INSTRUCTIONS FOR THE TASK: Please reproduce, exactly and with nothing else, every line from the one containing "[last] (276, 415)" through the last line of the records below.

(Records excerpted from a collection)
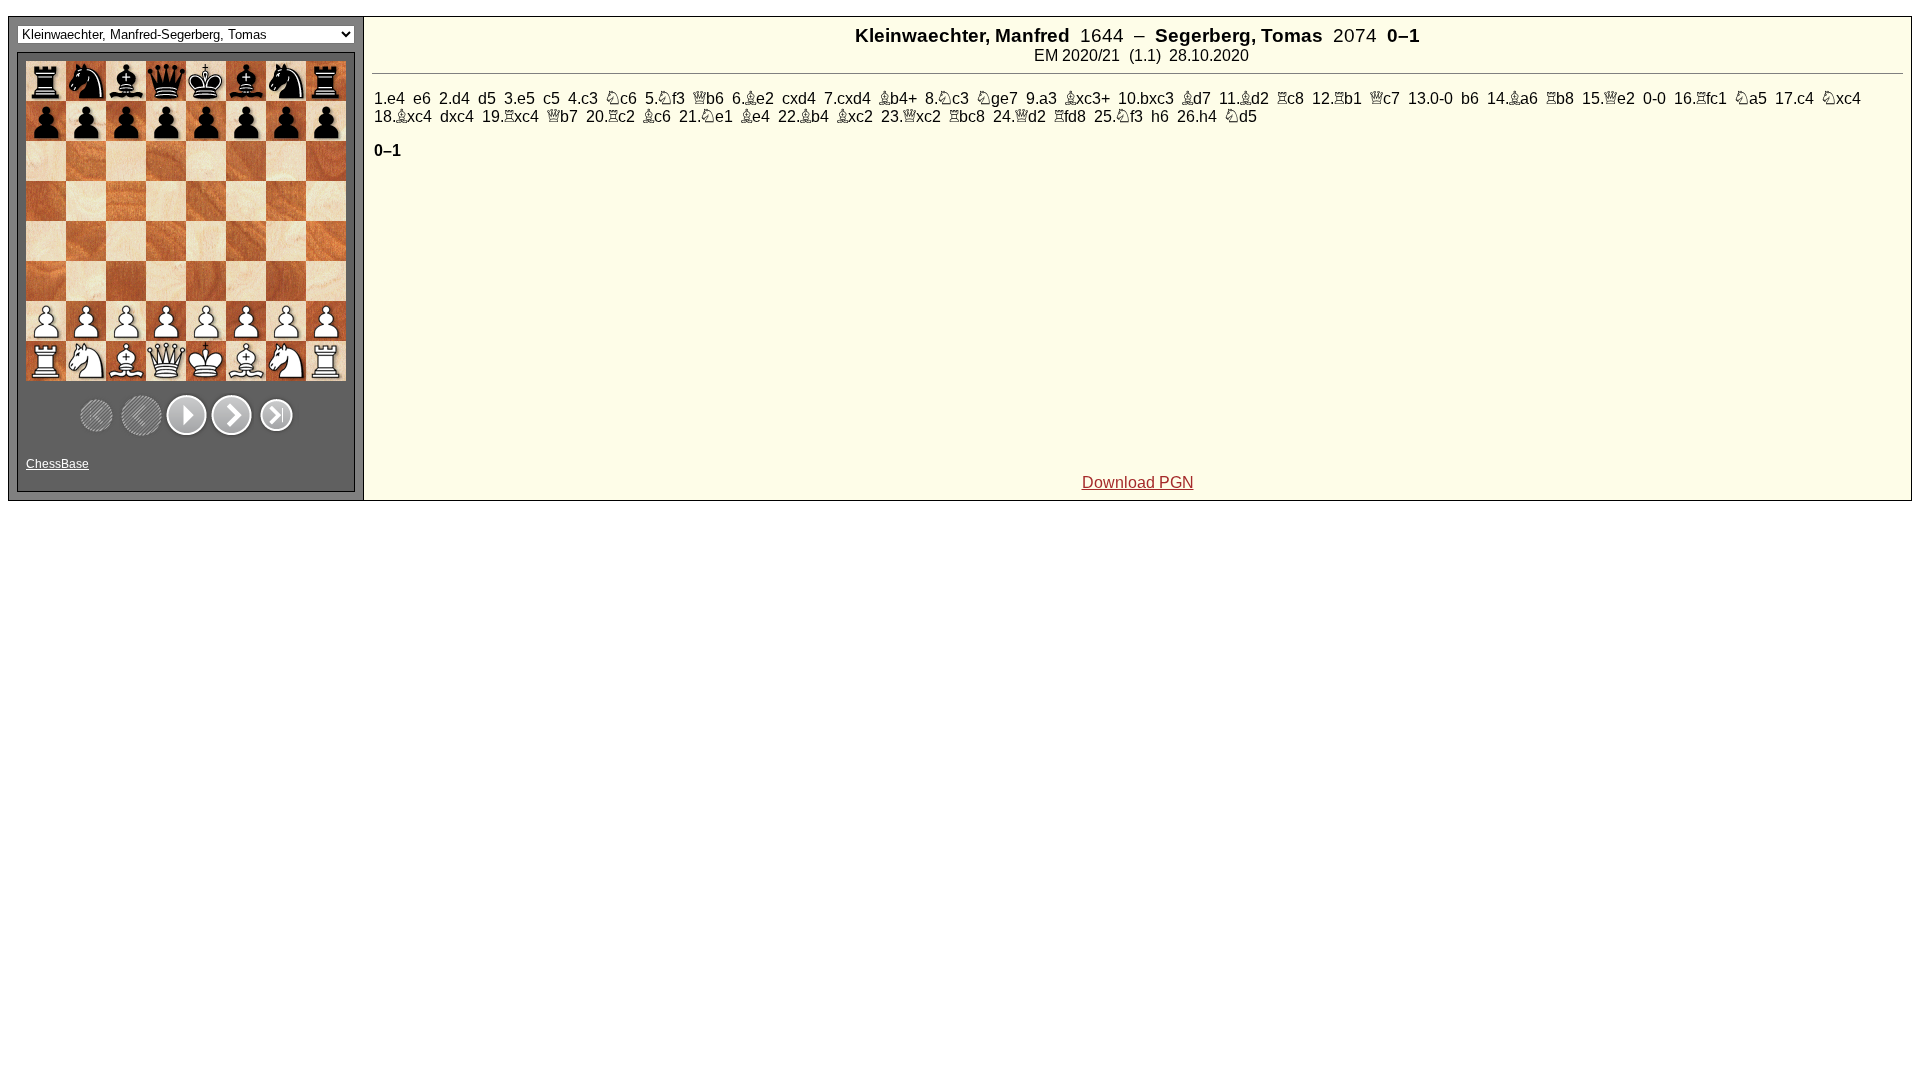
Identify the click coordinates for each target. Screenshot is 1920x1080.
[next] (231, 415)
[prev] (141, 415)
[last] (276, 415)
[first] (96, 415)
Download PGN (1138, 482)
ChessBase (57, 464)
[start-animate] (186, 415)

OUTPUT OF THE TASK:
[last] (276, 415)
[first] (96, 415)
Download PGN (1138, 482)
ChessBase (57, 464)
[start-animate] (186, 415)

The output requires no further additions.